Nor is complexion honour's place.
But, lest we should for honour take
The drunken quarrels of a rake,
Or think it seated in a scar,
Or on a proud triumphal car,
Or in the payment of a debt,
We lose with sharpers at piquet;
Or, when a whore in her vocation,
Keeps punctual to an assignation;
Or that on which his lordship swears,
When vulgar knaves would lose their ears:
Let Stella's fair example preach
A lesson she alone can teach.
In points of honour to be tried,
All passions must be laid aside;
Ask no advice, but think alone,
Suppose the question not your own;
How shall I act? is not the case,
But how would Brutus in my place;
In such a cause would Cato bleed;
And how would Socrates proceed?
Drive all objections from your mind,
Else you relapse to human kind;
Ambition, avarice, and lust,
And factious rage, and breach of trust,
And flattery tipped with nauseous fleer,
And guilt and shame, and servile fear,
Envy, and cruelty, and pride,
Will in your tainted heart preside.
Heroes and heroines of old,
By honour only were enrolled
Among their brethren in the skies,
To which (though late) shall Stella rise.

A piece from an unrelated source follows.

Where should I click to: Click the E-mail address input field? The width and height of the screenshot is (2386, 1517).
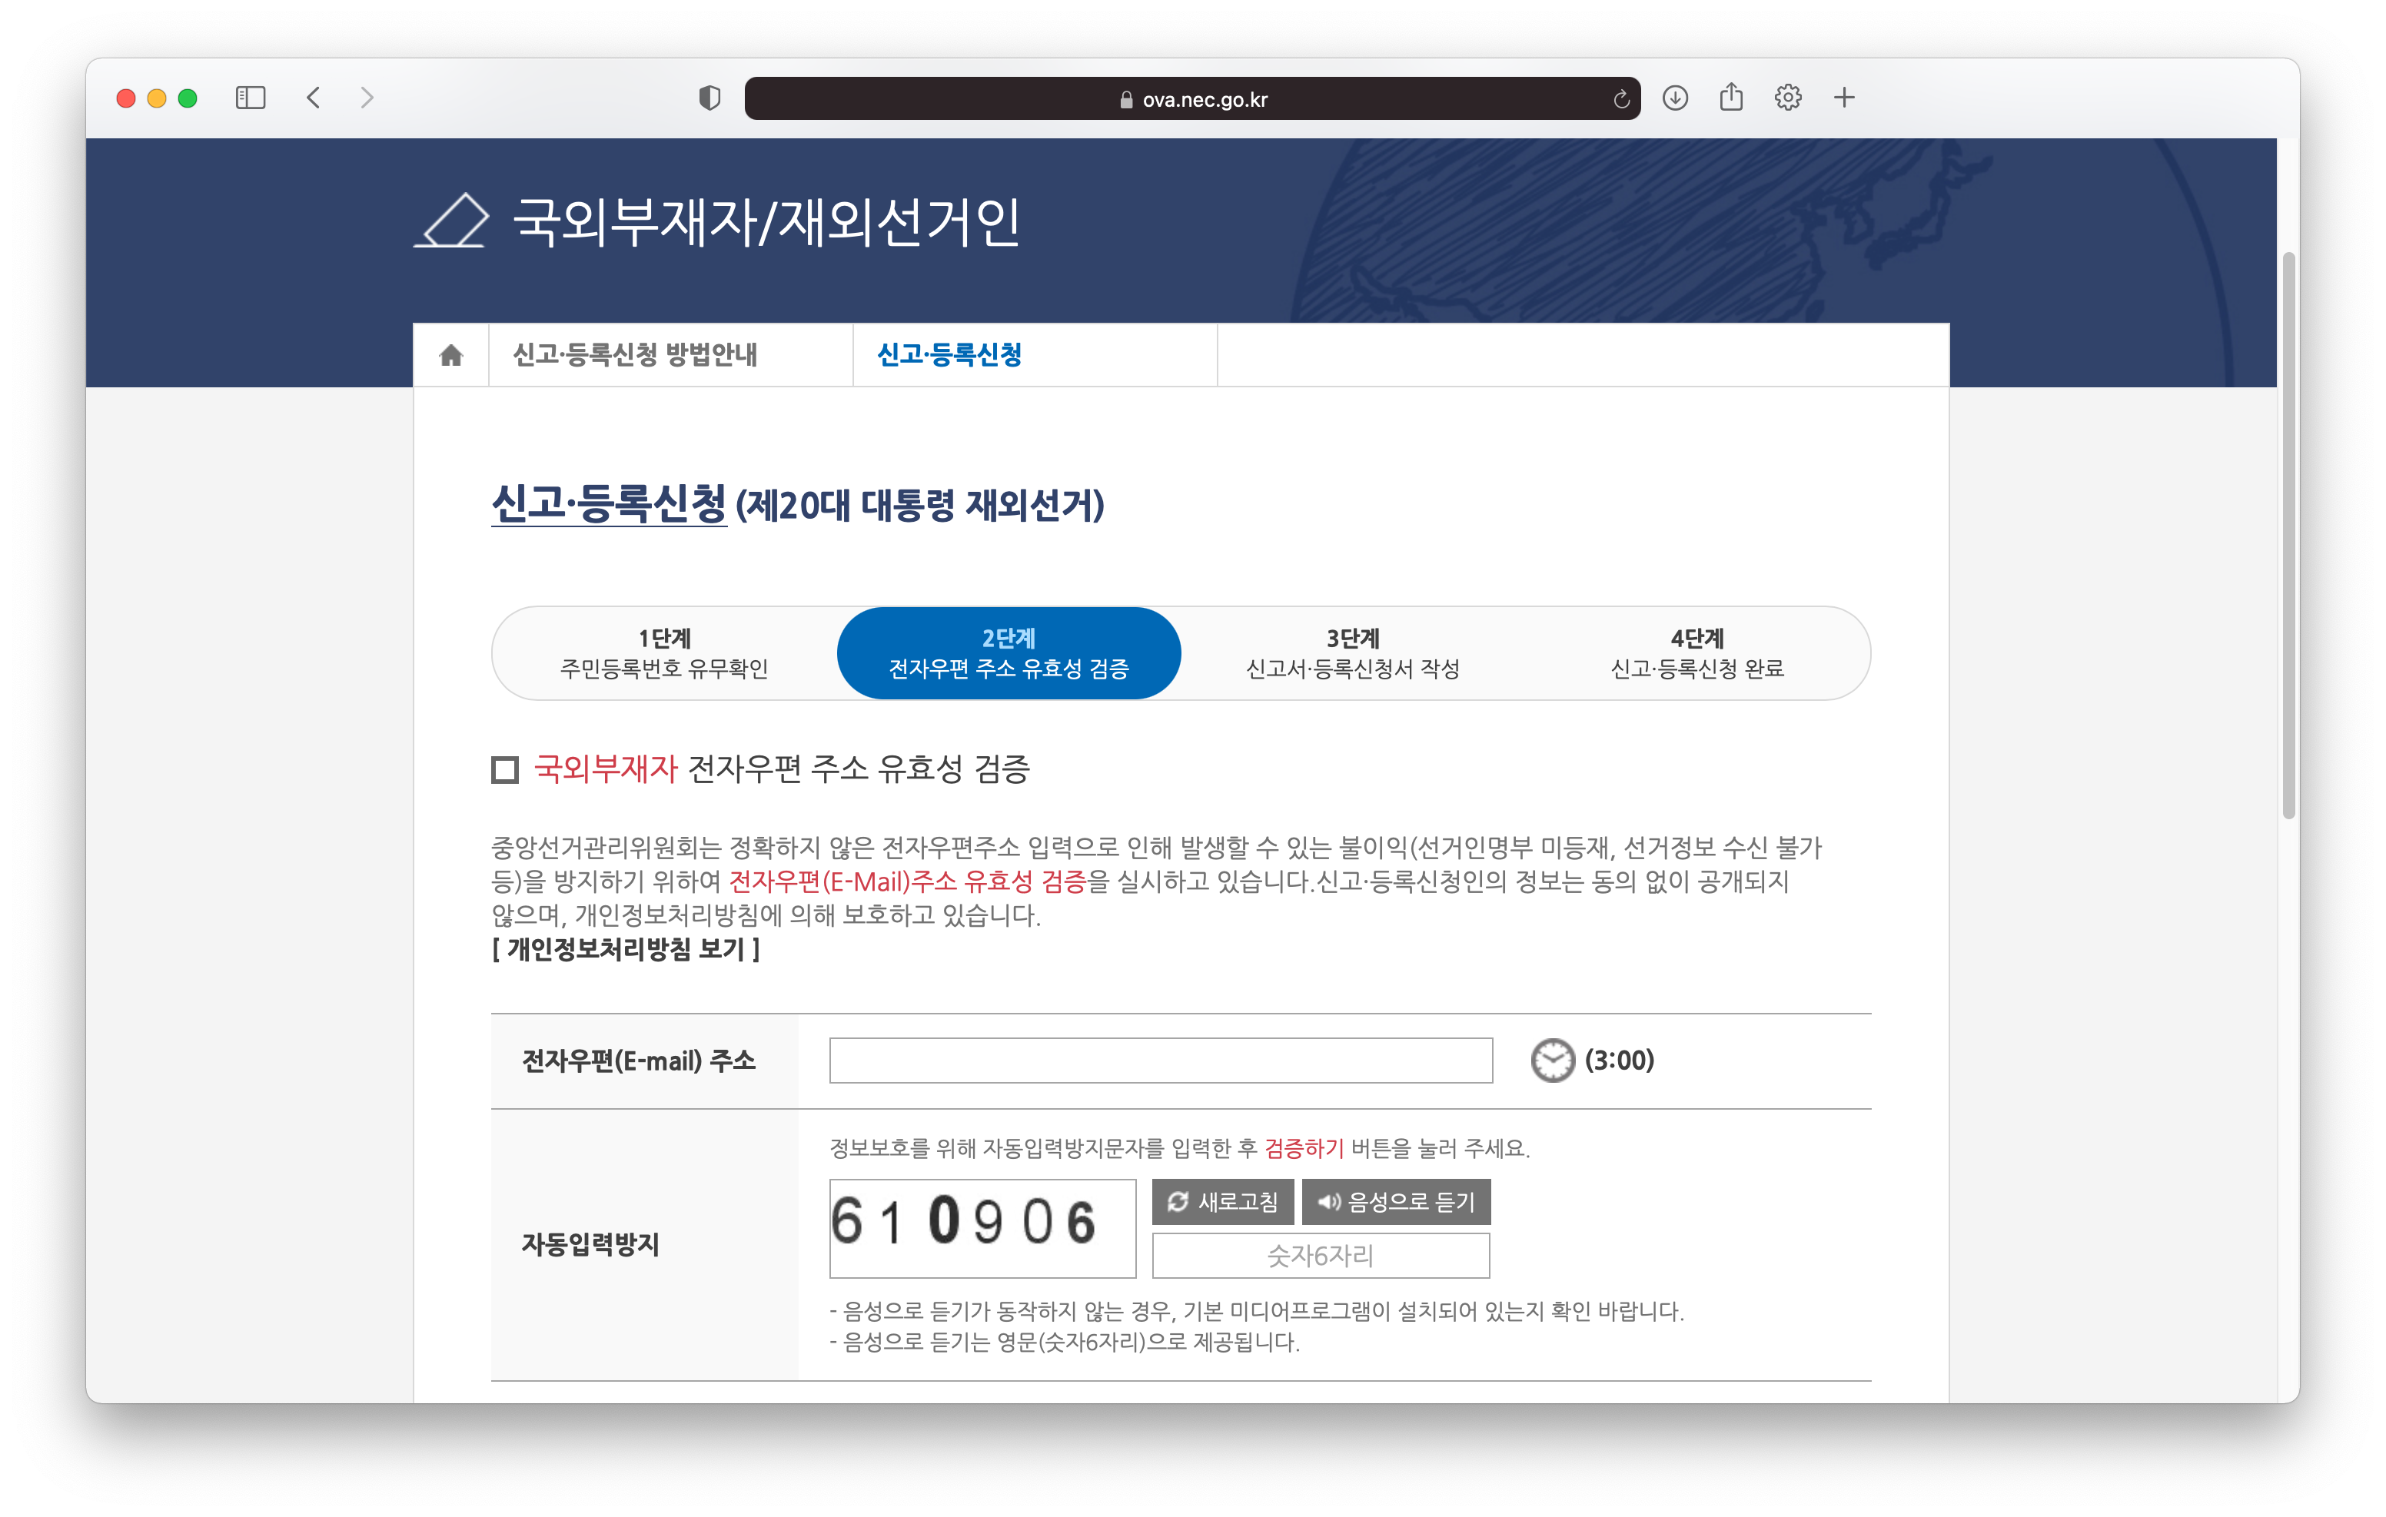click(x=1160, y=1060)
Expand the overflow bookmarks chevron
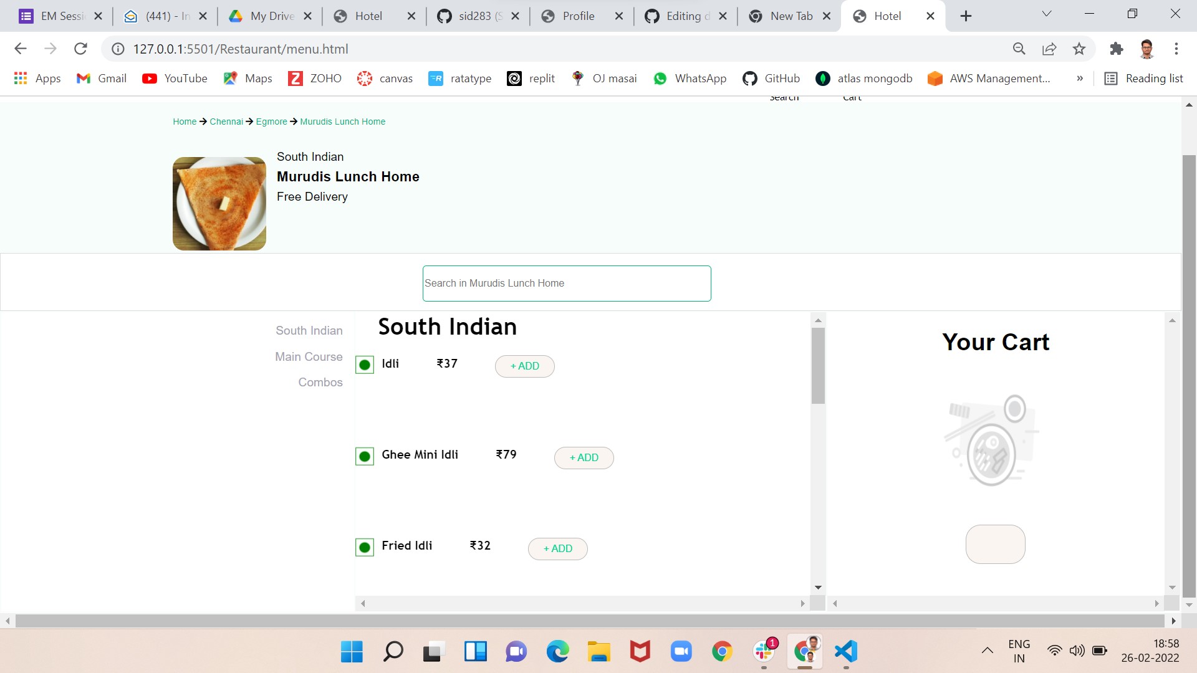Screen dimensions: 1197x673 tap(1080, 79)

Ten thousand oaths upon record
Are not so sacred as her word;
The world shall in its atoms end
Ere Stella can deceive a friend.
By honour seated in her breast,
She still determines what is best;
What indignation in her mind,
Against enslavers of mankind!
Base kings and ministers of state,
Eternal objects of her hate.
She thinks that Nature ne'er designed,
Courage to man alone confined;
Can cowardice her sex adorn,
Which most exposes ours to scorn;
She wonders where the charm appears
In Florimel's affected fears;
For Stella never learned the art
At proper times to scream and start;
Nor calls up all the house at night,
And swears she saw a thing in white.
Doll never flies to cut her lace,
Or throw cold water in her face,
Because she heard a sudden drum,
Or found an earwig in a plum.
Her hearers are amazed from whence
Proceeds that fund of wit and sense;
Which, though her modesty would shroud,
Breaks like the sun behind a cloud,
While gracefulness its art conceals,
And yet through every motion steals.
Say, Stella, was Prometheus blind,
And forming you, mistook your kind?
No; 'twas for you alone he stole
The fire that forms a manly soul;
Then, to complete it every way,
He moulded it with female clay,
To that you owe the nobler flame,
To this, the beauty of your frame.
How would ingratitude delight?
And how would censure glut her spite?
If I should Stella's kindness hide
In silence, or forget with pride,
When on my sickly couch I lay,
Impatient both of night and day,
Lamenting in unmanly strains,
Called every power to ease my pains,
Then Stella ran to my relief
With cheerful face and inward grief;
And though by Heaven's severe decree
She suffers hourly more than me,
No cruel master could require,
From slaves employed for daily hire,
What Stella by her friendship warmed,
With vigour and delight performed.
My sinking spirits now supplies
With cordials in her hands and eyes,
Now with a soft and silent tread,
Unheard she moves about my bed.
I see her taste each nauseous draught,
And so obligingly am caught:
I bless the hand from whence they came,
Nor dare distort my face for shame.
Best pattern of true friends beware,
You pay too dearly for your care;
If while your tenderness secures
My life, it must endanger yours.
For such a fool was never found,
Who pulled a palace to the ground,
Only to have the ruins made
Materials for a house decayed.
While Dr. Swift was at Sir William Temple's, after he left the University of Dublin, he contracted a friendship with two of Sir William's relations, Mrs. Johnson and Mrs. Dingley, which continued to their deaths. The former of these was the amiable Stella, so much celebrated in his works. In the year 1727, being in England, he received the melancholy news of her last sickness, Mrs. Dingley having been dead before.